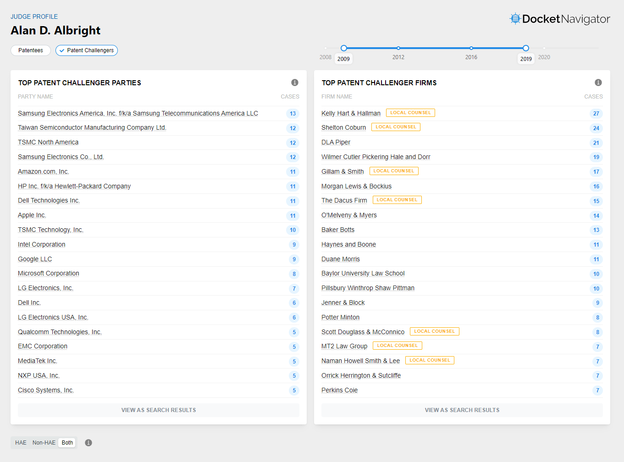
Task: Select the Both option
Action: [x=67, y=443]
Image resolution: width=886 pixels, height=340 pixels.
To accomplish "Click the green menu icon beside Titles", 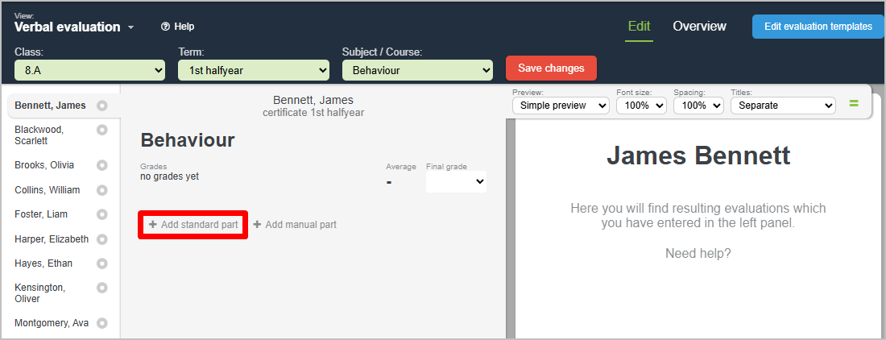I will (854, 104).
= = = = = = =
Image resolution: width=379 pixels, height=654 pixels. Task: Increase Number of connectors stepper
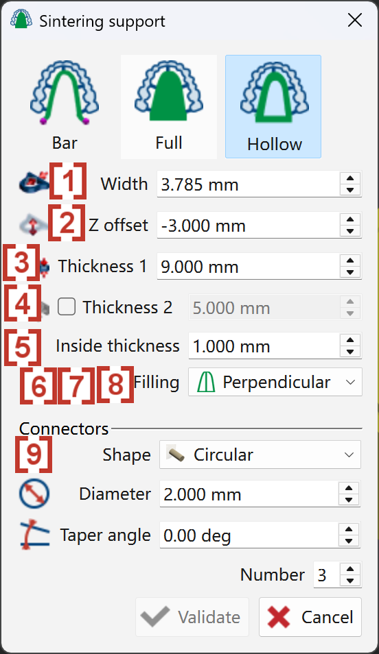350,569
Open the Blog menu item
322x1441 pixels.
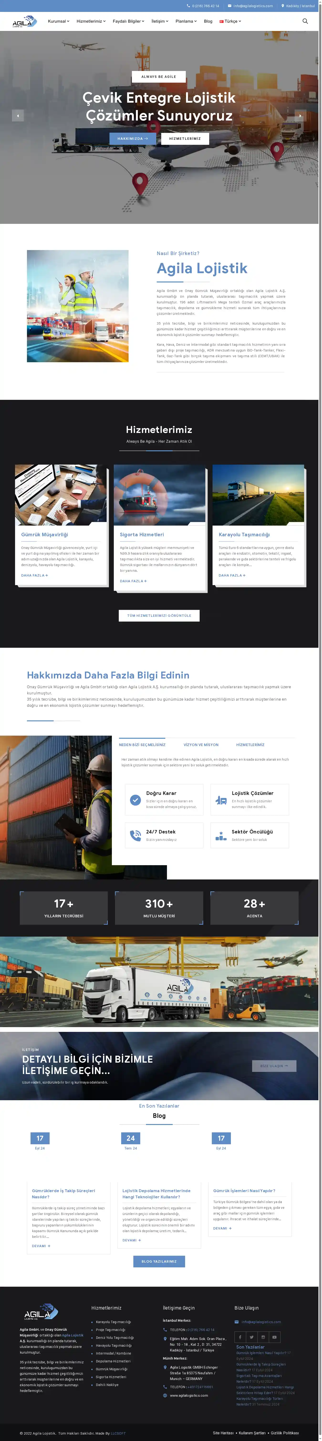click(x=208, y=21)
= = = = = = =
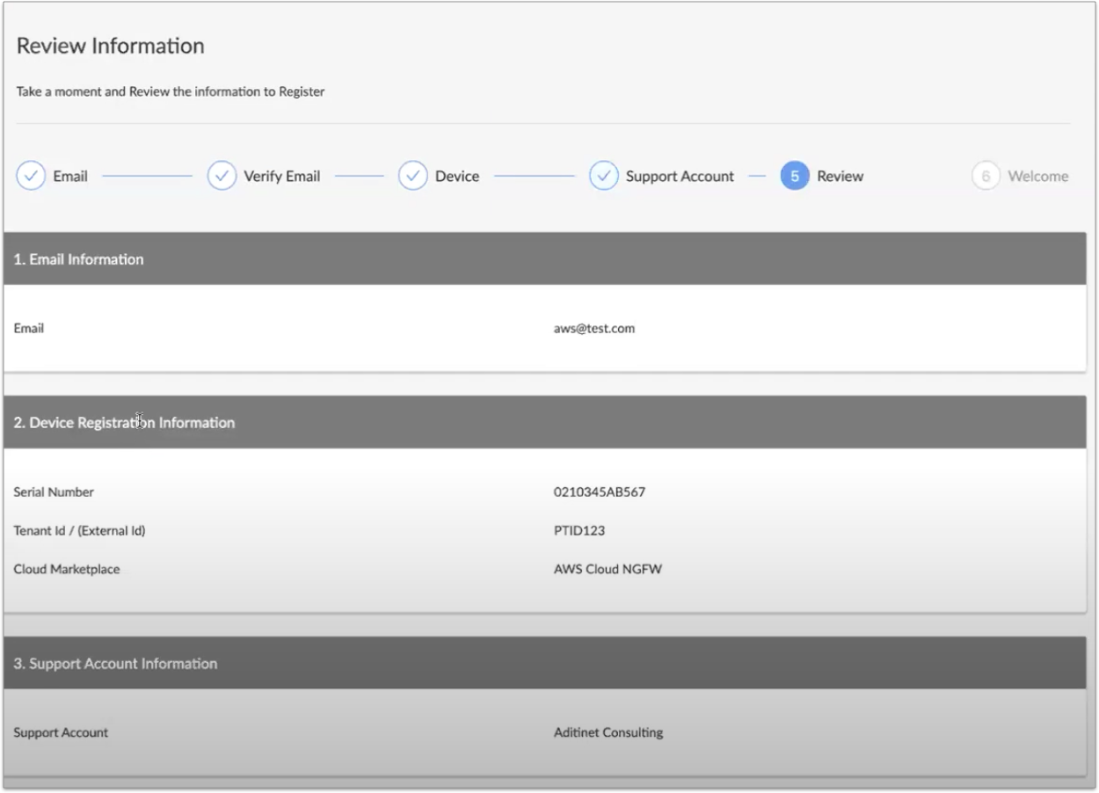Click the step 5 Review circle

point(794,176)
= = = = = = =
# WHAT THE TASK ASKS
Duplicate the entries starting at the line containing "Image resolution: width=379" and ending at the line containing "click(x=208, y=21)", leaving out the pictures.

# WORKED SOLUTION
Image resolution: width=379 pixels, height=654 pixels. Task: Increase Number of connectors stepper
350,569
Open the Blog menu item
322x1441 pixels.
click(x=208, y=21)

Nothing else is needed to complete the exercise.